Data items
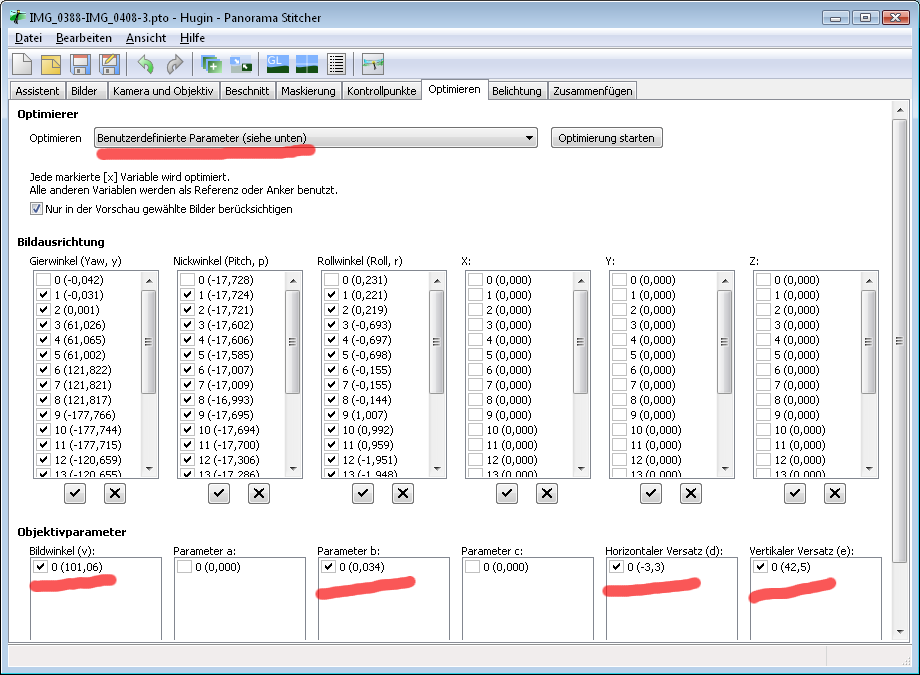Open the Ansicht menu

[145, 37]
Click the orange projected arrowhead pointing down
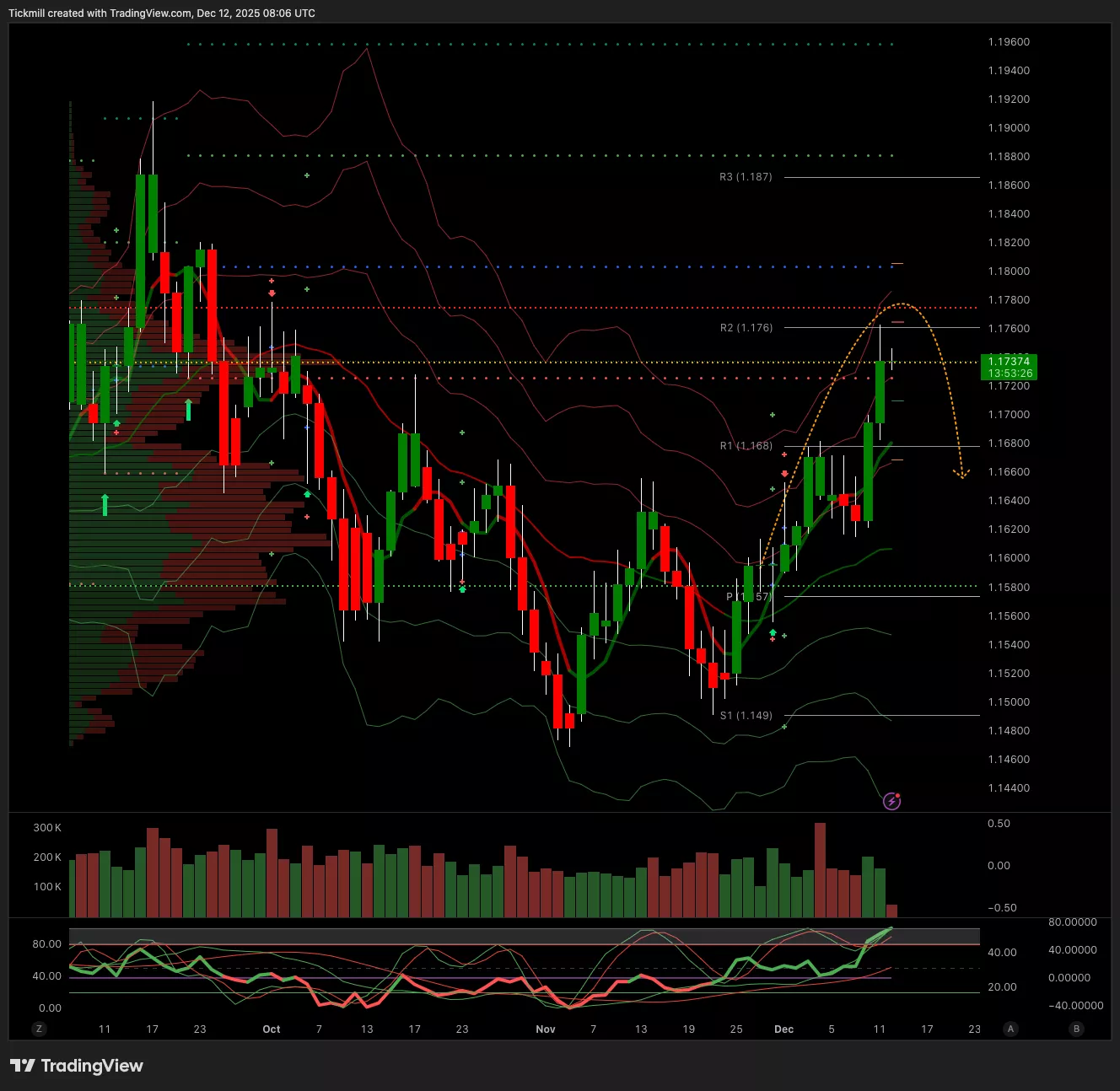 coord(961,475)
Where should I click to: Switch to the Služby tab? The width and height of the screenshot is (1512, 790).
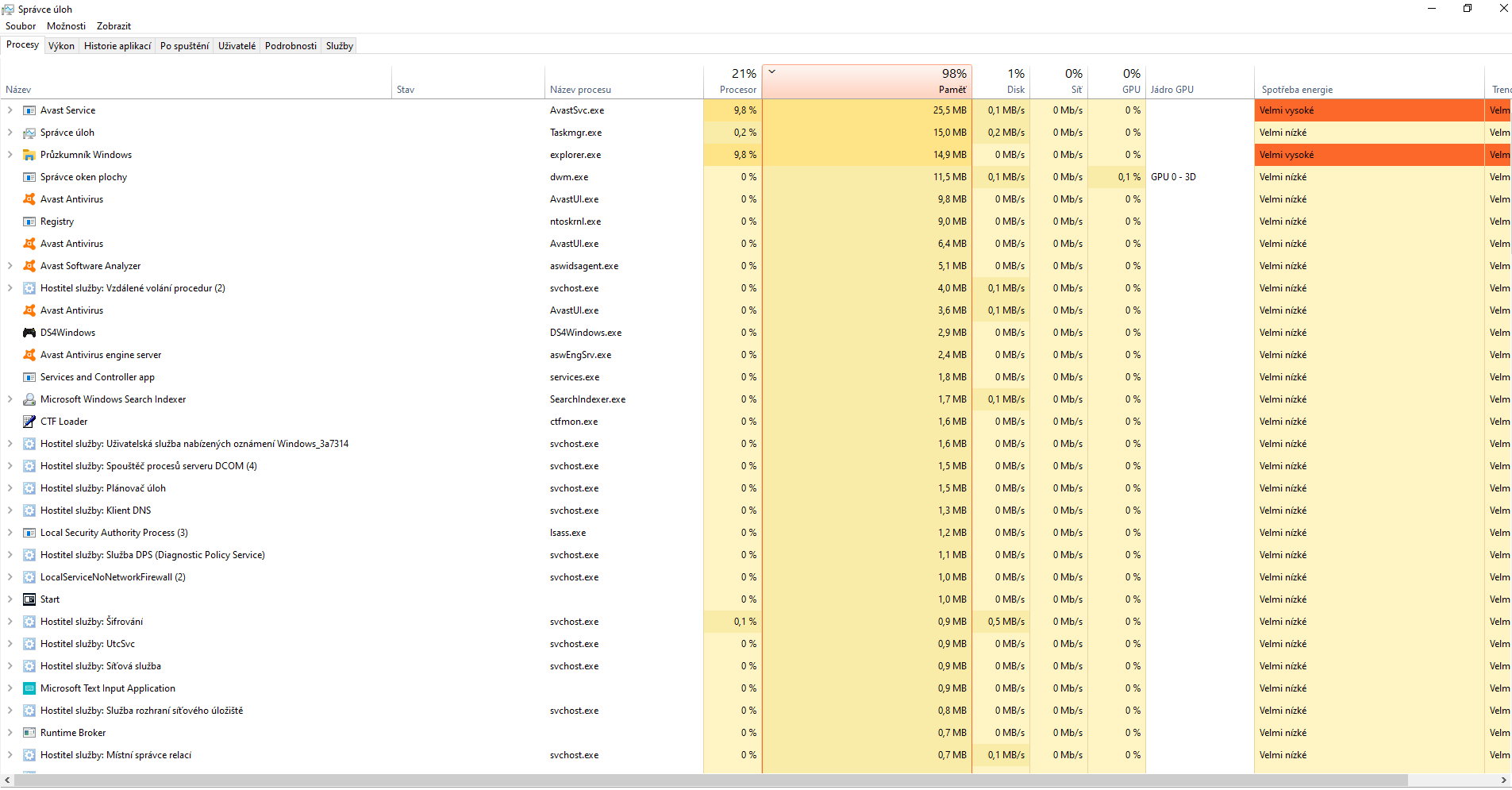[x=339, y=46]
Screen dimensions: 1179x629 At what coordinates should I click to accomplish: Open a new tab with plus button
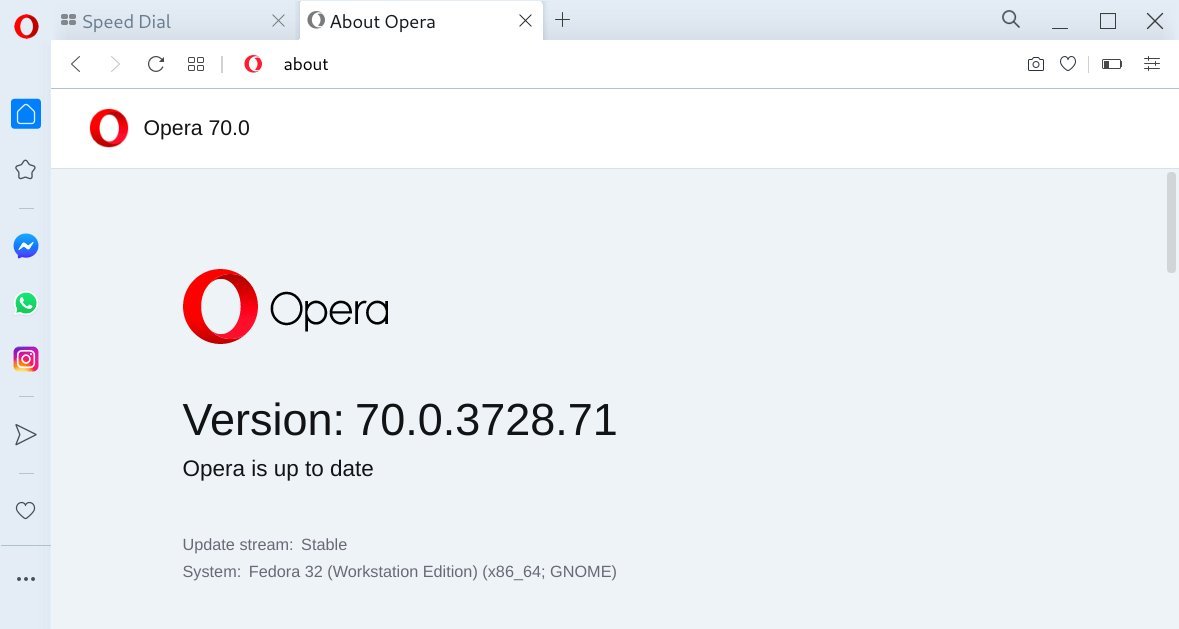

§ **What the exercise asks**
Your output should be only the lines from the line with "Click the orange" through the end of the data, exactly as they stand, and no pictures.

§ **Solved exercise**
Click the orange projected arrowhead pointing down
 coord(961,475)
Where should I click to: Switch to the Služby tab? The width and height of the screenshot is (1512, 790).
[x=339, y=46]
Screen dimensions: 1179x629 At what coordinates should I click to accomplish: Open a new tab with plus button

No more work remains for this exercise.